SHORT TASK ▸ Please reproduce every one of the lines below word for word.

═══ DATASET ═══

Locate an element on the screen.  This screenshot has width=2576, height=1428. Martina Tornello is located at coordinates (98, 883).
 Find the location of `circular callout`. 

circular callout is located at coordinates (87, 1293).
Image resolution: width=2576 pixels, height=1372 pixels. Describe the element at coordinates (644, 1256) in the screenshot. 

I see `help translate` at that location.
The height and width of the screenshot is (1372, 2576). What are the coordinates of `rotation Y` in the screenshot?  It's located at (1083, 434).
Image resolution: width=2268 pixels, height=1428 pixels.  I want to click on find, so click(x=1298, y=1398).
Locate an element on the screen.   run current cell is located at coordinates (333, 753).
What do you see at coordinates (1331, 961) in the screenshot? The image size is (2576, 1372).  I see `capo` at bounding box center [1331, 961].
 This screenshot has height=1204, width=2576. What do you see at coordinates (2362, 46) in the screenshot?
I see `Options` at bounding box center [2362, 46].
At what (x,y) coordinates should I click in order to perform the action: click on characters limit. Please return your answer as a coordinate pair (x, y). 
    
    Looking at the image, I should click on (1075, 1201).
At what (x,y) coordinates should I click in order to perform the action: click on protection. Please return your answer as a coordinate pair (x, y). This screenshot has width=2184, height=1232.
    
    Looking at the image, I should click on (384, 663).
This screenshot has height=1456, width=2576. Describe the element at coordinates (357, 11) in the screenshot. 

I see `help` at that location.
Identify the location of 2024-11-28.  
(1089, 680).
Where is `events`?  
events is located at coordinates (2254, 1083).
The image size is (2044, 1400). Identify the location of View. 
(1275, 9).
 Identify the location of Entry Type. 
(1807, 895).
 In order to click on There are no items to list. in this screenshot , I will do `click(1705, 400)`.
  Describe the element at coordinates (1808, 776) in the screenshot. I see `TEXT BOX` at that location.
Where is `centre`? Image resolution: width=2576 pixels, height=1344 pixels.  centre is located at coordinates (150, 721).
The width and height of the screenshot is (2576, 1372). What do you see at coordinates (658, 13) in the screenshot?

═══

SOLUTION TO THE EXERCISE ▸
Locate an element on the screen.  This screenshot has width=2576, height=1428. Martina Tornello is located at coordinates (98, 883).
 Find the location of `circular callout`. 

circular callout is located at coordinates (87, 1293).
Image resolution: width=2576 pixels, height=1372 pixels. Describe the element at coordinates (644, 1256) in the screenshot. 

I see `help translate` at that location.
The height and width of the screenshot is (1372, 2576). What are the coordinates of `rotation Y` in the screenshot?  It's located at (1083, 434).
Image resolution: width=2268 pixels, height=1428 pixels.  I want to click on find, so click(x=1298, y=1398).
Locate an element on the screen.   run current cell is located at coordinates (333, 753).
What do you see at coordinates (1331, 961) in the screenshot? The image size is (2576, 1372).  I see `capo` at bounding box center [1331, 961].
 This screenshot has height=1204, width=2576. What do you see at coordinates (2362, 46) in the screenshot?
I see `Options` at bounding box center [2362, 46].
At what (x,y) coordinates should I click in order to perform the action: click on characters limit. Please return your answer as a coordinate pair (x, y). 
    
    Looking at the image, I should click on (1075, 1201).
At what (x,y) coordinates should I click in order to perform the action: click on protection. Please return your answer as a coordinate pair (x, y). This screenshot has width=2184, height=1232.
    
    Looking at the image, I should click on (384, 663).
This screenshot has height=1456, width=2576. Describe the element at coordinates (357, 11) in the screenshot. 

I see `help` at that location.
Identify the location of 2024-11-28.  
(1089, 680).
Where is `events`?  
events is located at coordinates (2254, 1083).
The image size is (2044, 1400). Identify the location of View. 
(1275, 9).
 Identify the location of Entry Type. 
(1807, 895).
 In order to click on There are no items to list. in this screenshot , I will do `click(1705, 400)`.
  Describe the element at coordinates (1808, 776) in the screenshot. I see `TEXT BOX` at that location.
Where is `centre`? Image resolution: width=2576 pixels, height=1344 pixels.  centre is located at coordinates (150, 721).
The width and height of the screenshot is (2576, 1372). What do you see at coordinates (658, 13) in the screenshot?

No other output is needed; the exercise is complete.